A arte de Althoff recorda-nos que a memória não é um simples depósito de imagens e experiências, mas um processo ativo de reconstrução e reinterpretacão. As suas obras convidam-nos a repensar a nossa relação com o tempo, a comunidade e a própria arte. Num mundo obcecado pela novidade e pela ruptura, lembra-nos que o passado nunca está realmente passado, continuando a assombrar o nosso presente como um fantasma benevolente.
Perante as suas obras, somos como essas figuras que ele pinta, suspensas entre diferentes temporalidades, procurando o nosso lugar numa história que recusa fixar-se. A sua arte recorda-nos que a verdadeira contemporaneidade talvez não resida na corrida desenfreada para o futuro, mas na nossa capacidade de manter um diálogo fértil com o passado, reconhecendo os ecos e ressonâncias que atravessam o tempo.

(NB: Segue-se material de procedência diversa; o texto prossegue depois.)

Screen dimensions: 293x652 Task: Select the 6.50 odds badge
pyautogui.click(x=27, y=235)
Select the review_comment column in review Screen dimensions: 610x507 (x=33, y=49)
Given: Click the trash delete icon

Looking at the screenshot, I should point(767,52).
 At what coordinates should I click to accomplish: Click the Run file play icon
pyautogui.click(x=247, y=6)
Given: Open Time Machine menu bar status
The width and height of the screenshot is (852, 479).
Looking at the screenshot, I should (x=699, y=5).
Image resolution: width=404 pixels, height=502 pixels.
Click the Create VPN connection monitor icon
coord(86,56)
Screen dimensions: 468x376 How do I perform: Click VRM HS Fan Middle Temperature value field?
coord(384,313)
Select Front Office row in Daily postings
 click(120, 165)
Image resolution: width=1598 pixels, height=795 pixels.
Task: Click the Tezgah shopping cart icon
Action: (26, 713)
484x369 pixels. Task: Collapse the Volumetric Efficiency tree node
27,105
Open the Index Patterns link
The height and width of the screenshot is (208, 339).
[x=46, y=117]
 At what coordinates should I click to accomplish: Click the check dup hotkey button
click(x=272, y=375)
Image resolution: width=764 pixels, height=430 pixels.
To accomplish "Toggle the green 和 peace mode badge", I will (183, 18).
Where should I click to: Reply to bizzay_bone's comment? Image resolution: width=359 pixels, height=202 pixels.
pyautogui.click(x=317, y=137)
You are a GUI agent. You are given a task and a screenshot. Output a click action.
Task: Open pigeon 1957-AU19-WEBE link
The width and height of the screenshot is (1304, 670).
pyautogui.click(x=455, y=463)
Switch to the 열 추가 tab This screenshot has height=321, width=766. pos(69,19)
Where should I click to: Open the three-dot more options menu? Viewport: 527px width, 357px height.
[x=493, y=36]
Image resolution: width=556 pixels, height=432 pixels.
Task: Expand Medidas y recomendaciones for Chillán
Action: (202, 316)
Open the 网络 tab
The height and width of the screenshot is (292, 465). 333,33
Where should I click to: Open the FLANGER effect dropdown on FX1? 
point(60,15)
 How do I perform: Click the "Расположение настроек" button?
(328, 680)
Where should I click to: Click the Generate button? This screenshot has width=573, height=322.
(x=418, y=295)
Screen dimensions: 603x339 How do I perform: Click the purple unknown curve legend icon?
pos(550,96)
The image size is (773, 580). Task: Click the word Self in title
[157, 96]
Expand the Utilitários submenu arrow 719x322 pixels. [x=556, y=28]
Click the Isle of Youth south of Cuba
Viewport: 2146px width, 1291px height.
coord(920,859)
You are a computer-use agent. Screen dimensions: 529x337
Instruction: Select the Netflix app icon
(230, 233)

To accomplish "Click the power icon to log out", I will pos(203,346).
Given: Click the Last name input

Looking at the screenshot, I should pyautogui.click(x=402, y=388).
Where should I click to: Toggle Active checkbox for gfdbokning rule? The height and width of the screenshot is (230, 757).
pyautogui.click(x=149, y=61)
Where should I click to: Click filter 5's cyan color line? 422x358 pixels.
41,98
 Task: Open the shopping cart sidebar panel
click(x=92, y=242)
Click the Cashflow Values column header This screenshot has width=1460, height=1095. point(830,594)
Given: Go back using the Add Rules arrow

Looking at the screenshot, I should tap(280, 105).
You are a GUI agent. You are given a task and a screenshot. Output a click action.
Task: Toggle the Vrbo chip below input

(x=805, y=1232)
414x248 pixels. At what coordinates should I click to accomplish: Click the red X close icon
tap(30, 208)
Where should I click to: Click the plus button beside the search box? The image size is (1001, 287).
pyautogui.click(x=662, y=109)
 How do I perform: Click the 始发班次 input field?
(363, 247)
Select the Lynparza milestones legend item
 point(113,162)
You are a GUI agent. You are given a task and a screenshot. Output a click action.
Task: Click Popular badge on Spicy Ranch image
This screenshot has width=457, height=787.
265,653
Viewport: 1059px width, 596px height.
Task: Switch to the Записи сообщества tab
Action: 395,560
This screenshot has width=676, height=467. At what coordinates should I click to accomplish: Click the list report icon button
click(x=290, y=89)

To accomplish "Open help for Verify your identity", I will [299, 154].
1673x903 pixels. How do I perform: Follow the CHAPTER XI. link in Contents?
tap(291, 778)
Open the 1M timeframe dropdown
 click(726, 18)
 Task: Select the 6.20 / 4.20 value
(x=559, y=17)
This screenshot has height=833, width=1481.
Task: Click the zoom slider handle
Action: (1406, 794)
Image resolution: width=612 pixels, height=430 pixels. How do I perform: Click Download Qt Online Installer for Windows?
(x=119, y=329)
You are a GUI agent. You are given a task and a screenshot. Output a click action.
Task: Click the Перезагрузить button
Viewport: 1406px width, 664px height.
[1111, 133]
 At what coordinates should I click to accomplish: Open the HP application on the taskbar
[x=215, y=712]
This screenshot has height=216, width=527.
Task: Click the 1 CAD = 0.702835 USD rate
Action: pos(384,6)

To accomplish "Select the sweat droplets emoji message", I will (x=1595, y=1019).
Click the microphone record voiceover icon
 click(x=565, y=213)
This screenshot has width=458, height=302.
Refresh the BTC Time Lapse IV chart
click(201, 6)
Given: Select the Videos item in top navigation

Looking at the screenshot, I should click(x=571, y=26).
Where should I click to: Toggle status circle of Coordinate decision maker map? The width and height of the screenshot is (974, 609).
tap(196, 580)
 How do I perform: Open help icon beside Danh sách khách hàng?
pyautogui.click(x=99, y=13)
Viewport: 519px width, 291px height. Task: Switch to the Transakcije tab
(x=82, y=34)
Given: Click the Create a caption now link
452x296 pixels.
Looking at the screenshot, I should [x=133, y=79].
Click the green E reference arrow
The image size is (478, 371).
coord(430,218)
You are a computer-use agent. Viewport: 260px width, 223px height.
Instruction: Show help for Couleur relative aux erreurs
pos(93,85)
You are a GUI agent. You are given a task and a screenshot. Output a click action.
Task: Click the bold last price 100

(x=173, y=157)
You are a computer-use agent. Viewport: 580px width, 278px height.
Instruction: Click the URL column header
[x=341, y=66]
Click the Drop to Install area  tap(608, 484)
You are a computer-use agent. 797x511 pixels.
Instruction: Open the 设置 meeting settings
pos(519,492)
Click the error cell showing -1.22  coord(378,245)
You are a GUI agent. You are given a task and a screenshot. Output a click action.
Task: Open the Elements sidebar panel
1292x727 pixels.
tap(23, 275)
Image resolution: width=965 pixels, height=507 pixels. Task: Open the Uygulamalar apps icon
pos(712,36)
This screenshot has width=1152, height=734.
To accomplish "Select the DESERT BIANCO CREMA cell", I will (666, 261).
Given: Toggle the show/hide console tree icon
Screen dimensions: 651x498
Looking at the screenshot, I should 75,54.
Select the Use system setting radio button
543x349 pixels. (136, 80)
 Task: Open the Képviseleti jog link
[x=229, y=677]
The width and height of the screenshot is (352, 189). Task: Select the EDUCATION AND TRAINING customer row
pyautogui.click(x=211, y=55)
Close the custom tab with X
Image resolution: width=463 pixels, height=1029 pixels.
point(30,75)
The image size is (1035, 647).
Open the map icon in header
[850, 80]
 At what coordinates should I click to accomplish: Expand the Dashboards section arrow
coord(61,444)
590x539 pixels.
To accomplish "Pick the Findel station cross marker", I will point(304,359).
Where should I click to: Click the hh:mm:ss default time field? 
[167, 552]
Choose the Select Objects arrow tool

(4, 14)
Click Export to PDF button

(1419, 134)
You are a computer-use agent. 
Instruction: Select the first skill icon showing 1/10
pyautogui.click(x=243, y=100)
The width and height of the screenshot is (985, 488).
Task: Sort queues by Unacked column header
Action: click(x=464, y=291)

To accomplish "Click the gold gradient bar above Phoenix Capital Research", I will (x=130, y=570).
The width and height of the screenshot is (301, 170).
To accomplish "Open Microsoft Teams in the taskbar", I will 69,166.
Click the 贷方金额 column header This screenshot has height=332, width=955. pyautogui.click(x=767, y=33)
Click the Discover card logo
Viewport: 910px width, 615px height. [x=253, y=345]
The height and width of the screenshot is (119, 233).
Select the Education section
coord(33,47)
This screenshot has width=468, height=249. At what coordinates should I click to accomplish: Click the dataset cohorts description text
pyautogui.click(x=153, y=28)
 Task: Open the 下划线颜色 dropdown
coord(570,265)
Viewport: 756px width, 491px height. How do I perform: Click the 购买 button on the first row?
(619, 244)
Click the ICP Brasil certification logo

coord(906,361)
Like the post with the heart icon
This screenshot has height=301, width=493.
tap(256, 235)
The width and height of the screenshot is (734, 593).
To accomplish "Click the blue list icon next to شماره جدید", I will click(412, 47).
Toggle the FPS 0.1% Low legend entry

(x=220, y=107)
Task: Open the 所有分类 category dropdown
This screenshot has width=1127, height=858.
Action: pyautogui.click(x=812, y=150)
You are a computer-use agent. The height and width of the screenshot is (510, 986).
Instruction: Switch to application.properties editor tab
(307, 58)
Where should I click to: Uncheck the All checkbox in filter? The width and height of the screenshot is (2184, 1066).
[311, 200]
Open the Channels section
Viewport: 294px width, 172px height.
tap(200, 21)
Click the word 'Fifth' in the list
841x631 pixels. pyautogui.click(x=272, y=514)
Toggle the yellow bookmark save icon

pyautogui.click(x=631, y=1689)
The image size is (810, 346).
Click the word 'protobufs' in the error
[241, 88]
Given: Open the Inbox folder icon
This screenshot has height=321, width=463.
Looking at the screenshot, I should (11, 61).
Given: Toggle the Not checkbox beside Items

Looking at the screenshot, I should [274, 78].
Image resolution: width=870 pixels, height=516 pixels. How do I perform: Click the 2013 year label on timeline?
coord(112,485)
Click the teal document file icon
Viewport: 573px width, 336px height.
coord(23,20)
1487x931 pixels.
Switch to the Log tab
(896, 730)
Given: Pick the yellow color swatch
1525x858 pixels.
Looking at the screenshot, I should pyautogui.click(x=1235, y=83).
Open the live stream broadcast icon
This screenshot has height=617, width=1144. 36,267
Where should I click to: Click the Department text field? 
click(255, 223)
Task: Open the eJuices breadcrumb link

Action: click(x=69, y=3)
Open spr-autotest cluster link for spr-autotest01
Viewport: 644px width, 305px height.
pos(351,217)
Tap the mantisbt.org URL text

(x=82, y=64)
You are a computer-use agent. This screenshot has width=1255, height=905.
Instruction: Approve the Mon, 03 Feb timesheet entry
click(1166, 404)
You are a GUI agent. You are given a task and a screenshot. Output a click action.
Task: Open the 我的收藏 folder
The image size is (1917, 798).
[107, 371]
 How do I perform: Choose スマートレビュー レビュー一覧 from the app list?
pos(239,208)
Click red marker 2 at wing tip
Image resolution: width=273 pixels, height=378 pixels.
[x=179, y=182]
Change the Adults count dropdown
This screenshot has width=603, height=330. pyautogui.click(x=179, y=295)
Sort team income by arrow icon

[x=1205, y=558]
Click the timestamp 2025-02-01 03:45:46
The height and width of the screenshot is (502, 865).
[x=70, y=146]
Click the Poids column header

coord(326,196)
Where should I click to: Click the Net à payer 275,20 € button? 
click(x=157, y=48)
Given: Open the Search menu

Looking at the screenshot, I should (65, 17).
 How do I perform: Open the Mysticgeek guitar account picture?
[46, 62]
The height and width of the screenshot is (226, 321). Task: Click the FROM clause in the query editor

E se pensa que sou demasiado indulgente com este artista que parece divertir-se a contrariar as convenções, saiba que é precisamente disso que o nosso mundo da arte precisa: criadores que ousam questionar as nossas certezas, que nos obrigam a olhar para além das aparências, que transformam a nossa relação com a arte numa experiência viva e destabilizadora.
A arte de Althoff é um antídoto necessário à crescente padronização do mundo da arte contemporânea. Num contexto em que as obras são cada vez mais concebidas para as redes sociais e feiras de arte, a sua abordagem intransigente e pessoal é um lembrete salutar de que a arte ainda pode ser uma experiência profundamente transformadora. O seu trabalho mantém viva a possibilidade de uma experiência autêntica, mesmo que esta tenha de passar pelo desvio do sonho e da nostalgia.